▸ Bereitgestellter Auszug:

Fallstricke bei der Gestaltung von Homeoffice und mobilem Arbeiten
Mit Beginn der Coronapandemie in Deutschland startete im März 2020 auch die Konstanzer Homeoffice-Studie des Future of Work Lab Konstanz. In dieser untersuchen Prof. Dr. Florian Kunze und sein Forschungsteam fortlaufend mit einer für die deutsche Erwerbsbevölkerung mit Bürotätigkeiten nach Alter und Geschlecht repräsentativen Stichprobe die Arbeitssituation rund ums Homeoffice. Alle Informationen und Studienergebnisse finden Sie auf der Studienhomepage und auch in dem Buch "Homeoffice und mobiles Arbeiten? Frag doch einfach!", welches 2021 veröffentlicht wurde. Die in diesem Beitrag vorgestellten Ergebnisse stammen aus der neuesten Studienbefragung vom April 2023 zum dreijährigen Jubiläum der Konstanzer Homeoffice-Studie, an der 645 Beschäftigte teilnahmen.
Homeoffice und mobiles Arbeiten: Mögliche Konflikte
Ortsunabhängiges Arbeiten scheint sich in den meisten Organisationen als fester Standard zu etablieren. Grundsätzlich geben 69 Prozent unserer Befragten an, dass sich ihre Arbeitssituation in Bezug auf Homeoffice und mobiles Arbeiten durch Corona verbessert hat, nur 10 Prozent verneinen dies. Beim Blick auf konkrete Wochentage sehen wir sogar eine Diskrepanz von 16 Prozent zwischen dem Wunsch, im Büro zu sein (46 Prozent) und der derzeitigen Realität (62 Prozent).
Doch stellt dieser anhaltende Boom der Flexibilisierung des Arbeitsorts, Organisationen und Führungskräfte auch immer vor die Frage, wem sie mobiles Arbeiten ermöglichen und welches Maß sie dabei verwenden. Klar ist, dass die Debatte über ein Recht auf Homeoffice überwiegend die Personen ausschließt, deren Tätigkeit zwingend in Präsenz erledigt werden muss. Hier haben Organisationen und Führungskräfte die Aufgabe, für mögliche Entlastungen an anderer Stelle zu sorgen, um Ungleichheit und Ungerechtigkeit im Unternehmen zu verhindern.
Doch es können auch Spannungen zwischen Mitarbeitenden entstehen, die ihre Tätigkeit grundsätzlich durchaus von zu Hause oder an dritten Orten aus erledigen könnten. Oft ist die Entscheidung, ob und wie viel Homeoffice möglich ist, von den Präferenzen der Führungskraft abhängig, was dazu führen kann, dass Mitarbeitenden derselben Abteilung, aber mit verschiedenen Vorgesetzten, unterschiedlich viel Spielraum beim mobilen Arbeiten eingeräumt wird. In unserer neuesten Erhebungswelle geben mit 25 Prozent jeder Vierte der Befragten an, dass es bei ihrem Arbeitgeber Spannungen unter den Mitarbeitenden gibt, weil manche im Homeoffice/mobil arbeiten dürfen und andere nicht.
Wer legt fest, wie viel mobiles Arbeiten möglich ist?

▸ Gezeigte Informationen:
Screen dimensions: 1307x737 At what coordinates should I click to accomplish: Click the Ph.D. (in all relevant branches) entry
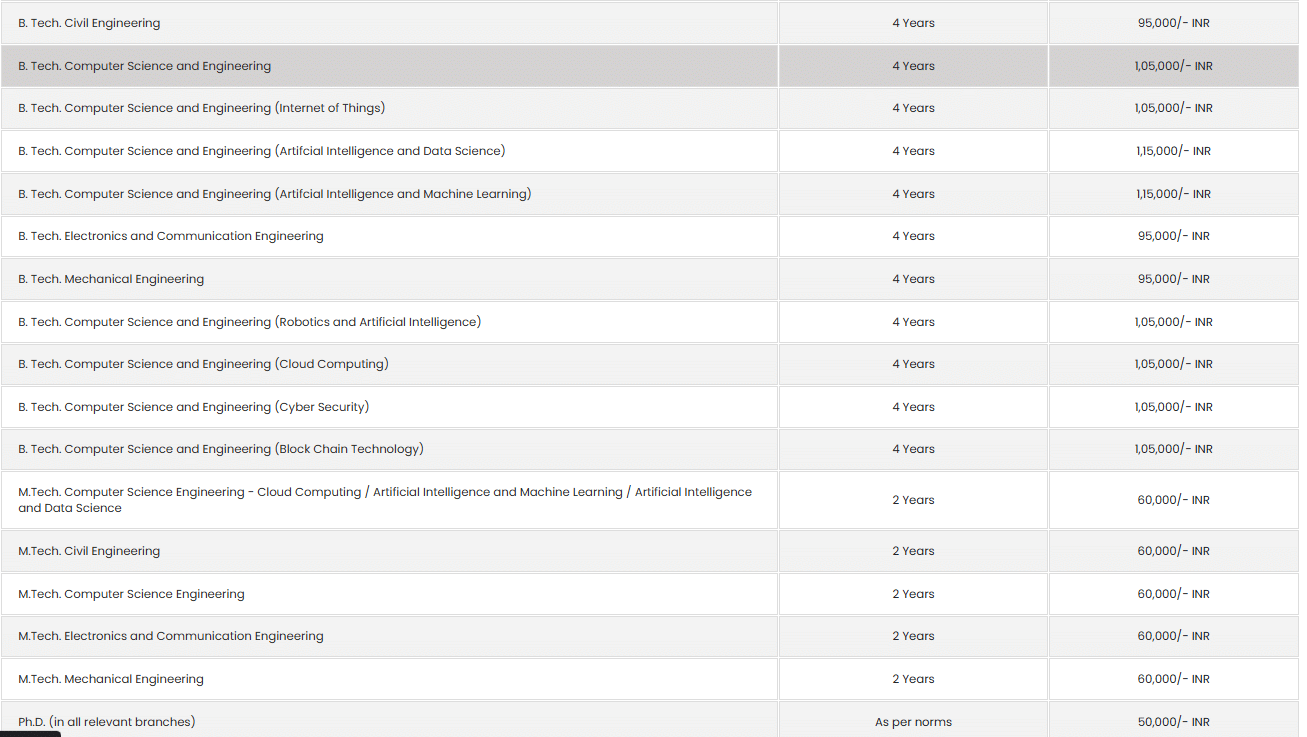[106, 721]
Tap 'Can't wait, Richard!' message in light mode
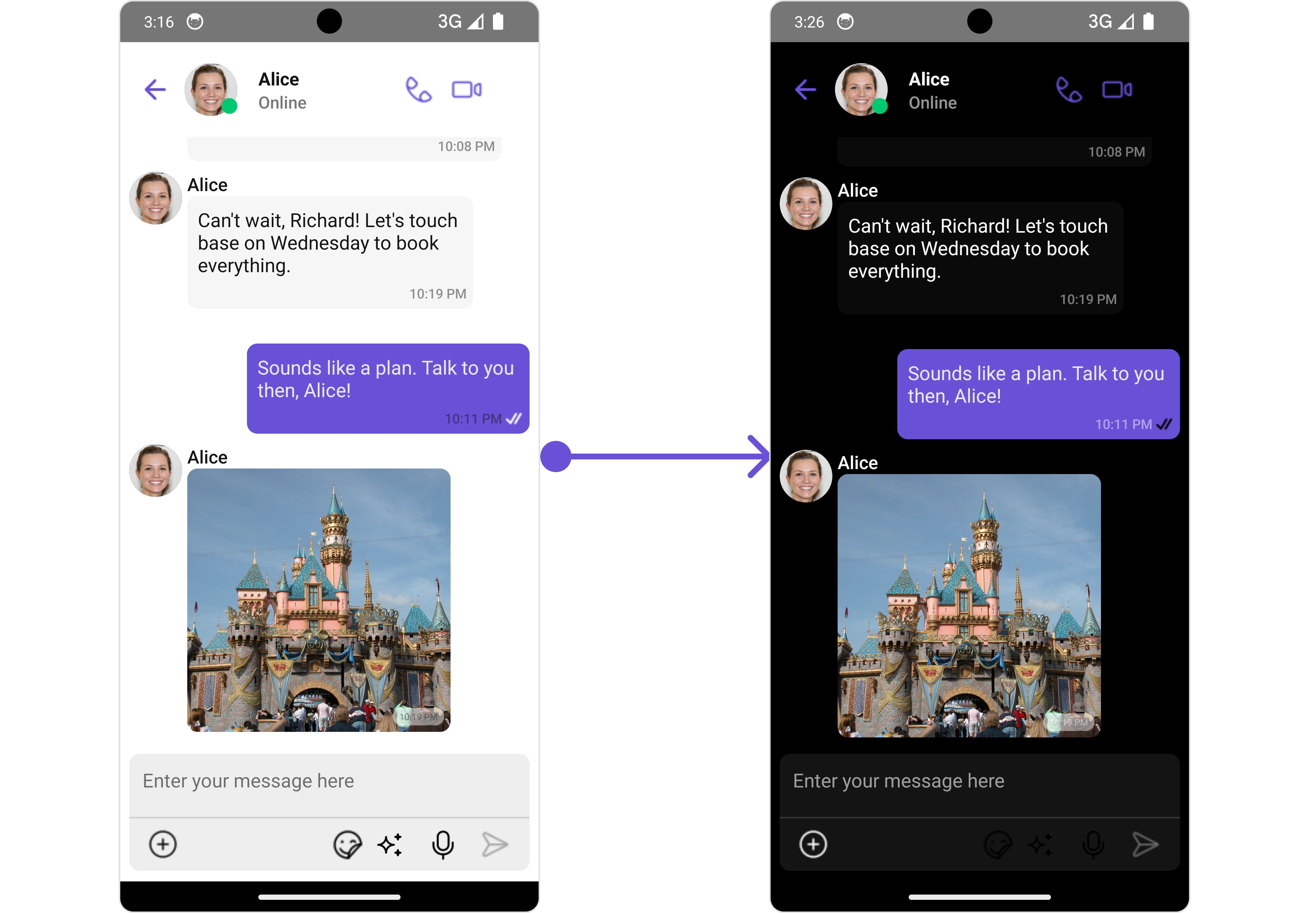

...

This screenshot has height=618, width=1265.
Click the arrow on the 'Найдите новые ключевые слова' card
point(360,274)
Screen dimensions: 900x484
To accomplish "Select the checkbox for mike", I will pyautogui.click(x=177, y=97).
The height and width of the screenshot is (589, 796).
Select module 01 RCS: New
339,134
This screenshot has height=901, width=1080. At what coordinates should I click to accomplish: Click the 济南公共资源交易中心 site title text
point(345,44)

* * *

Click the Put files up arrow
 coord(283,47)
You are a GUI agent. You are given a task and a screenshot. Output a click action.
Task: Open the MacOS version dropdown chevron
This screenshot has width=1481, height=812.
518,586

▸ Gestellte Aufgaben:
#1 Wie viele Beschäftigte nahmen laut dem Beitrag zur Konstanzer Homeoffice-Studie an der Befragung vom April 2023 teil?
#2 Benennen Sie im Beitrag zur Konstanzer Homeoffice-Studie im Abschnitt von "Doch es können" bis "und andere nicht." das Wort "Spannungen" in "Konflikte" um, und geben Sie diesen Abschnitt vollständig wieder.
#3 Führen Sie den Beitrag über die Fallstricke bei Homeoffice und mobilem Arbeiten weiter, beginnend nach seiner letzten Zeile.

▸ Antworten je Aufgabe:
#1 645 Beschäftigte.

#2
Doch es können auch Konflikte zwischen Mitarbeitenden entstehen, die ihre Tätigkeit grundsätzlich durchaus von zu Hause oder an dritten Orten aus erledigen könnten. Oft ist die Entscheidung, ob und wie viel Homeoffice möglich ist, von den Präferenzen der Führungskraft abhängig, was dazu führen kann, dass Mitarbeitenden derselben Abteilung, aber mit verschiedenen Vorgesetzten, unterschiedlich viel Spielraum beim mobilen Arbeiten eingeräumt wird. In unserer neuesten Erhebungswelle geben mit 25 Prozent jeder Vierte der Befragten an, dass es bei ihrem Arbeitgeber Konflikte unter den Mitarbeitenden gibt, weil manche im Homeoffice/mobil arbeiten dürfen und andere nicht.

#3
Spannungen zwischen Mitarbeitenden sowie Organisationen und Führungskräften in Bezug auf Homeoffice und mobiles Arbeiten können besonders, dann entstehen, wenn Mitarbeitende wenig Autonomie bei der Gestaltung ihrer Arbeitszeitmodelle haben. Hier zeigt sich, dass nur 25 Prozent der Beschäftigten komplett autonom in der Festlegung ihre Menge an mobilem Arbeiten sind, bei einer ähnlichen Anzahl (23 Prozent) findet eine Festlegung innerhalb des Teams statt. Bei fast einem Drittel der Beschäftigten gibt es zentrale Vorgaben durch den Arbeitgeber und bei 20 Prozent bestimmt die Führungskraft die Menge an mobilem Arbeiten.
Emotionale Erschöpfung steigt, wenn die Führungskraft mehr Präsenz erwartet als der Mitarbeiter wünscht
Interessant ist es jetzt zu betrachten, was passiert, wenn es große Abweichungen bei den Vorstellungen der Beschäftigten und der Führungskräfte zum mobilen Arbeiten gibt. Grundsätzlich geben in unsere Studie 22 Prozent der Befragten an, dass ihre Führungskraft deutlich mehr Bürozeiten von ihnen einfordert, als es ihre eigene Präferenz ist – 62 Prozent erleben dies nicht und 16 Prozent antworten mit "teils, teils". Wenn man diese Ergebnisse über die erlebte emotionale Erschöpfung der Befragten legt, berichten Beschäftigte, deren Führungskraft mehr Bürozeit einfordert, mit einem Anstieg von 27 Prozent deutlich mehr über emotionale Erschöpfung (3,23; Skala aufsteigend von 1,0 bis 5,0) im Vergleich zu Beschäftigten, bei denen die Führungskraft das mobile Arbeiten unterstützt (2,36). Dies zeigt: Unterscheiden sich die Meinungen über mobiles Arbeiten zwischen Führungskraft und Mitarbeitenden, stresst dies die Mitarbeitenden besonders stark.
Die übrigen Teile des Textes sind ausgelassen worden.